Chorus X (T. S. Eliot)

O Light Invisible, we praise You!
Too bright for mortal vision.

O Greater Light,
we praise You for the less;
The eastern light
our spires touch at morning,
The light that slants
upon our western doors at evening,
The twilight over
stagnant pools at batflight,
Moon light and star light,
owl and moth light,
Glow-worm glowlight on a grassblade.


O Light Invisible, we worship You!
We thank You for the lights that we have kindled,
The light of altar and of sanctuary;
Small lights of those who meditate at midnight
And lights directed through the colored panes of windows
And light reflected from the polished stone,
The gilded carven wood, the colored fresco.
Our gaze is submarine, our eyes look upward
And see the light that fractures through unquiet water.
We see the light but see not whence it comes.

O Light Invisible, we glorify You!
In our rhythm of earthly life, we tire of light.
We are glad when the day ends, when the play ends; and ecstasy is too much pain.
We are children quickly tired: children who are up in the night and fall asleep as the rocket is fired; and the day is long for work or play.
We tire of distraction or concentration, we sleep and are glad to sleep,
Controlled by the rhythm of blood and the day and the night and the seasons.
And we must extinguish the candle, put out the light and relight it;
Forever must quench, forever relight the flame.
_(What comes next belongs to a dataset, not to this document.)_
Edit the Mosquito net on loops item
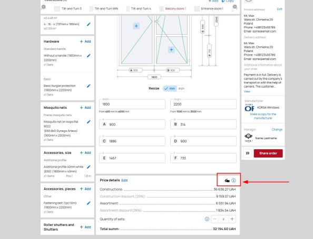 [x=89, y=122]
Therefore we thank You for our little light, that is dappled with shadow.
We thank You who has moved us to building, to finding, to forming at the ends of our fingers and beams of our eyes.
And when we have built an altar to the Invisible Light, we may set thereon the little lights for which our bodily vision is made.
And we thank You that darkness reminds us of light.

O Light Invisible, we give You thanks for Your great glory!